Останавливаемся у своеобразного КПП: каждая полоса дороги контролируется шлагбаумом и очередной чистенькой форменной рубашкой. За проезд по хорошим дорогам надо платить, в среднем от 10 до 50 юаней. За это мы пронзаем насквозь большущую гору по современному, хорошо освещенному тоннелю и въезжаем в Шаолиньскую долину (как мы привыкли ее называть). Пара серпантинов, минуем искусственное водохранилище, последний рывок – и наш автобусик, пофыркивая дизелем, вкатывается на главную (и единственную) улицу шаолиньской деревни, начало которой охраняет пятиметровая гранитная статуя непомерно плечистого шаолиньского монаха, увесистый кулак коего упирается в рубленую ладонь на уровне груди, символизируя бдительное приветствие всем прибывающим в святая святых всего кунфу, колыбель всех боевых искусств мира, Мекку всех чань-буддистов и романтиков кулачного и оружейного дела – Северный (а ныне и единственный) Монастырь Суншань Шаолинь.
Глава 5
«Давая обет безбрачия, предварительно грамотно оформите развод»
Неумолкая, поют цикады, некоторые из них – как-то странно, слишком уж однообразно. Это просто музыкальные шкатулки на фотоэлементах, в обилии разложенные по лоткам вездесущих торговцев. Закроешь – молчит, откроешь – сверчит. Мимо неторопливо проходит группка разморенных полуденным солнцем негров, из вестибюля гостиницы слышна английская речь. Сложив сумки на асфальт, мы слегка заторможенно перевариваем сложившуюся ситуацию: мы – в Шаолине. Конечно, мы еще не в самом храме, а всего лишь в гостинице для иностранцев, но – вот она, гора лежащего Будды, у подножия которой жил второй патриарх, а вот горы Ужуфэн, а за деревьями, наконец – гора Шаоши, где в пещере великий Дамо медитировал девять лет… А воздух! А деревья! А негры!… Внизу Роберт Васильевич в священном трансе прогуливается среди столбов мэйхуа, ловлю его в объектив – для потомков.
....................
Условие задачи. Выведите дословно кусок страницы выше, начиная со слов «Неумолкая, поют цикады, некоторые» и до слов «объектив – для потомков.» включительно.

Исходные данные.
....................
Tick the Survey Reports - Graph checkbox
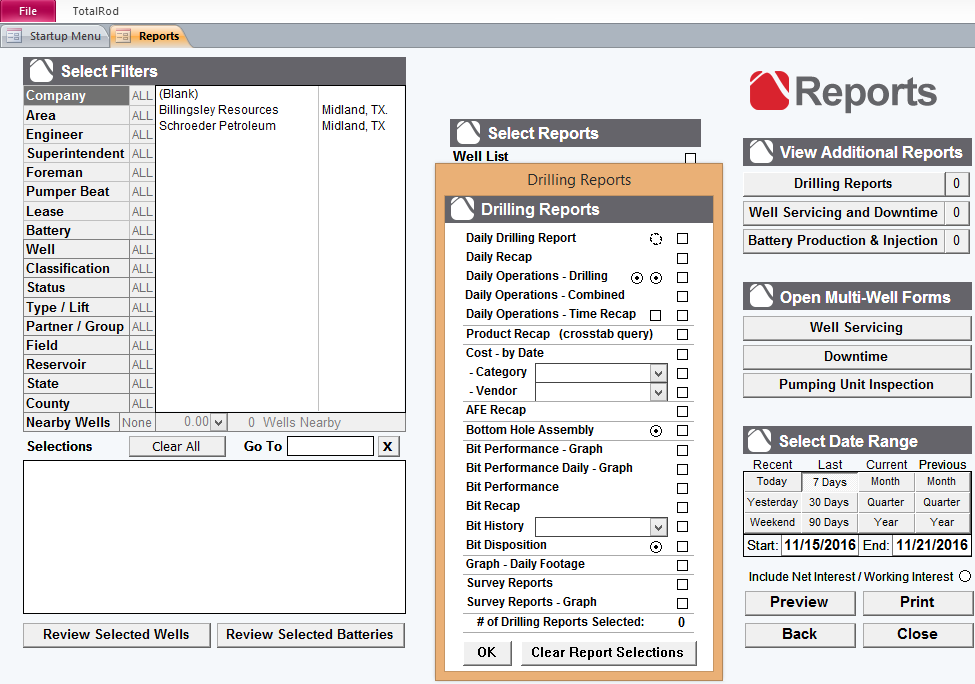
....................
Решение задачи.
Неумолкая, поют цикады, некоторые из них – как-то странно, слишком уж однообразно. Это просто музыкальные шкатулки на фотоэлементах, в обилии разложенные по лоткам вездесущих торговцев. Закроешь – молчит, откроешь – сверчит. Мимо неторопливо проходит группка разморенных полуденным солнцем негров, из вестибюля гостиницы слышна английская речь. Сложив сумки на асфальт, мы слегка заторможенно перевариваем сложившуюся ситуацию: мы – в Шаолине. Конечно, мы еще не в самом храме, а всего лишь в гостинице для иностранцев, но – вот она, гора лежащего Будды, у подножия которой жил второй патриарх, а вот горы Ужуфэн, а за деревьями, наконец – гора Шаоши, где в пещере великий Дамо медитировал девять лет… А воздух! А деревья! А негры!… Внизу Роберт Васильевич в священном трансе прогуливается среди столбов мэйхуа, ловлю его в объектив – для потомков.